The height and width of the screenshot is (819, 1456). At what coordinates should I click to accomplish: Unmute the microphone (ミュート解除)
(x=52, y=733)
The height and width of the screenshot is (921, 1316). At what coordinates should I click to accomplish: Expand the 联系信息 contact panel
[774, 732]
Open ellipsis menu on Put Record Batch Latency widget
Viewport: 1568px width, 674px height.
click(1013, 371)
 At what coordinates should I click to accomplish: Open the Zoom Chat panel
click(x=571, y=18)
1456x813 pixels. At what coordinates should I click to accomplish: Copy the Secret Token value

────────────────

Problem details >> The full listing above is to be retyped exactly.

Answer area >>
The height and width of the screenshot is (819, 1456). At what coordinates should I click to accomplish: Unmute the microphone (ミュート解除)
(x=52, y=733)
The height and width of the screenshot is (921, 1316). At what coordinates should I click to accomplish: Expand the 联系信息 contact panel
[774, 732]
Open ellipsis menu on Put Record Batch Latency widget
Viewport: 1568px width, 674px height.
click(1013, 371)
 At what coordinates should I click to accomplish: Open the Zoom Chat panel
click(x=571, y=18)
1456x813 pixels. At what coordinates should I click to accomplish: Copy the Secret Token value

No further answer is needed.